Do not pick a harness based on which model you like. Pick the model based on which harness fits how you work, and then read the harness gap chart to see if your model choice is leaving points on the table.

The data, the API, and the caveat

The /harnesses page is a snapshot of public leaderboard data, refreshed manually as upstream maintainers update. We do not re-run benchmarks. Each row links to the upstream report.

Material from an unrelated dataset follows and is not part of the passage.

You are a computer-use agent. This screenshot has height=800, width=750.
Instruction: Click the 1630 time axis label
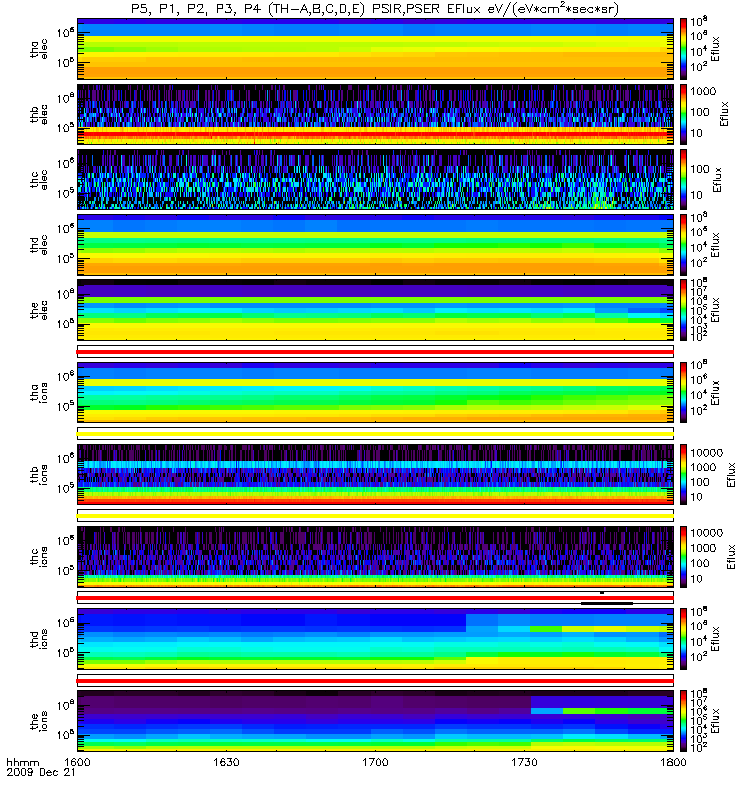click(226, 762)
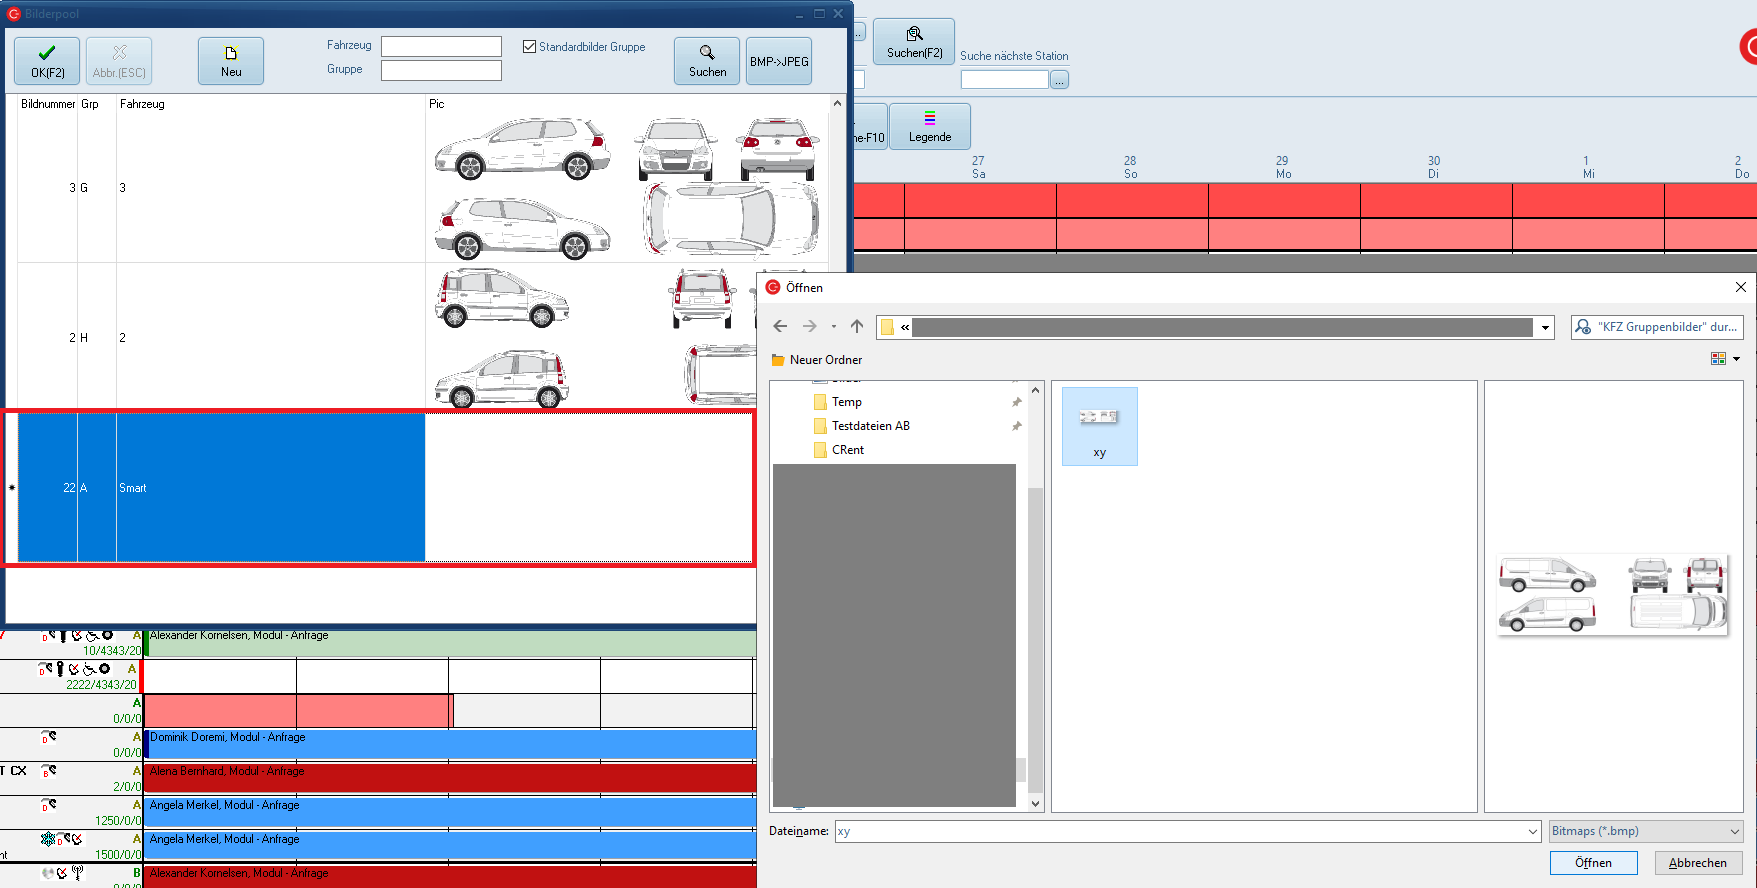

The data is also available as JSON at /api/harnesses with no auth, no key, no signup. Pass ?view=summary for a top-line snapshot, ?view=gaps for the full harness-gap analysis, ?view=combined for normalized cross-benchmark ranking, or no parameter for the raw graph. The same dataset is exposed as the MCP tool tf_harnesses on our MCP endpoint and as a function-calling tool definition at /api/llm-tools.

One caveat we want to be loud about: vendors self-report most of these scores. Some are reproduced by independent third parties; many are not. Aider Polyglot is maintained by Aider, so the Aider scaffold is naturally the most-tuned baseline there. Devin's scores are self-reported with a mixed-model selection that the company does not fully disclose. We label each row with what we know. Treat the absolute numbers as approximate; the within-model gaps across harnesses are the trustworthy signal.

If you maintain a harness or run benchmarks and we have you wrong, email [email protected] and we will fix the snapshot.

Where this goes next

The interesting thing about a harness/model leaderboard is that the harness side updates faster than the model side. Models drop every six to nine months. Harnesses update every two weeks. If we are right that the harness is doing more work than people think, then the leaderboard you should care about is going to move twice as fast as you expect, and the stack ranking is going to look different in three months.

That is the point of /harnesses. Watch the gap, not the model.